By Jubin Katiraie
Iranian border guards have shot dead 21 kolbars in the past five months in western Iran, so Iranian Twitter users have been protesting with the hashtag #كولبر_نكشيد (do not kill kolbars), which became Iran’s top trending topic on Twitter on Sunday.
Who are kobars?
They are border porters – usually young men – who have the arduous task of carrying heavy loads across the mountainous terrain between Iran and Iraq. Many are university graduates or national athletes who have no choice but to take this low paying job, because of rising unemployment and poverty in the border regions.
The job contains risks to their life, such as falling off narrow paths or becoming injured through the constant movement of heavy goods. Other common causes of death or injury are avalanches, hyperthermia, and hypothermia. Most kolbars cannot afford to pay hospital bills if injured.
Why are they being killed?
The regime, which profits from its smuggling, wrongly declares the kobars to be smugglers, and routinely shoots and kills them.
The 21 kolbar deaths we mentioned above does not include porters who were injured or maimed by security forces since the start of the new Iranian year on March 21.
The most recent case of a kolbar being shot dead was on July 31, when Iranian border forces opened fire on a group of kolbars in Chaldaran without warning; shooting Reza Pour Ismael three times in the stomach at close range.
His death follows Shemzin Ahmadi on July 17, who was wounded when the Iranian Revolutionary Guards opened fire on him and died after eight days in hospital. In June, former storeowner Ibrahim Jordizaj and Ahmadi’s brother Arsalan were killed.
In May, security forces killed Kamran Mulania, the father of a 5-year-old girl, after opening fire on a group of kolbars in Sardasht, and Vazir Mohammad, a father of one from Kermanshah.
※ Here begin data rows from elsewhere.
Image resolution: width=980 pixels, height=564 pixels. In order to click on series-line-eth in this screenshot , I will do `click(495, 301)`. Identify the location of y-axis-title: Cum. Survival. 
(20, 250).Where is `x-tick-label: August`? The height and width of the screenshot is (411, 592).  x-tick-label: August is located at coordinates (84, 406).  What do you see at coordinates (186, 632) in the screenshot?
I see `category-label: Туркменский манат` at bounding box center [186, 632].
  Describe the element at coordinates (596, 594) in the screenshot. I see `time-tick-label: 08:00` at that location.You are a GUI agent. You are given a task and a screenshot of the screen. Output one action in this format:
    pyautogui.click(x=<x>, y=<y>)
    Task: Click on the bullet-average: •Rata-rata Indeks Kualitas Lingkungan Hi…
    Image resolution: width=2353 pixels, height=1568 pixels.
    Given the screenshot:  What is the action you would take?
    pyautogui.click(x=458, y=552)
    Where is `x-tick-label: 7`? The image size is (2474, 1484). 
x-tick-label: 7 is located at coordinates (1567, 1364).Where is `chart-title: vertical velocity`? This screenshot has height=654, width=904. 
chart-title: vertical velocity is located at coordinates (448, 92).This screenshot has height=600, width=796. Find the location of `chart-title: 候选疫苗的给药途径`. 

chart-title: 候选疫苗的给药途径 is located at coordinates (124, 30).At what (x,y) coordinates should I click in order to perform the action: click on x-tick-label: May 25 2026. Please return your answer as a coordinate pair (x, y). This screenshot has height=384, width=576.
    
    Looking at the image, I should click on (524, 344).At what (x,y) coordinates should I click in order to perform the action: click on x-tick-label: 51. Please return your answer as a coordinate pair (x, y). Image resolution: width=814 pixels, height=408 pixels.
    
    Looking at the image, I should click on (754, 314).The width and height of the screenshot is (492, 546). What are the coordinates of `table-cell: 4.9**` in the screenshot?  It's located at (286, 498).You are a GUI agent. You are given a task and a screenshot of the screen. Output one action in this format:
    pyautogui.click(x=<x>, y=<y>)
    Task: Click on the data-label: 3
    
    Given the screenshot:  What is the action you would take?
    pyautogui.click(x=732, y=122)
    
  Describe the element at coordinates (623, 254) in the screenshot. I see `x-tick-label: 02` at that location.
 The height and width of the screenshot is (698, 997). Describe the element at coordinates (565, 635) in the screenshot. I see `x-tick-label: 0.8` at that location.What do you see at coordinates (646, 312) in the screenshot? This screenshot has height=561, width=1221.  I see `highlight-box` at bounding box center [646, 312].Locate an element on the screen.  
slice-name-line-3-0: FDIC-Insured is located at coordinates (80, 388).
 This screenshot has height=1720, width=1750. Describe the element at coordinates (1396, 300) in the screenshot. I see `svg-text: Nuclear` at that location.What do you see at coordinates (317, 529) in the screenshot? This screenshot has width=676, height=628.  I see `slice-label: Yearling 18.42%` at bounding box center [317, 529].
The regime isn’t particularly worried about prosecuting their agents for these extrajudicial killings, but they did crack down heavily on a group of men who protested the killing of porters in 2017.
This case came to court this year in Baneh and, in July, 10 men were each sentenced to 25 lashes, three months in prison, and 25 million tomans fine for their protests.
Also in July, the Hengaw Human Rights Organization reported that at least 14 kolbars were injured in the Kurdistan border region, with 80% of these being the result of direct fire by border forces.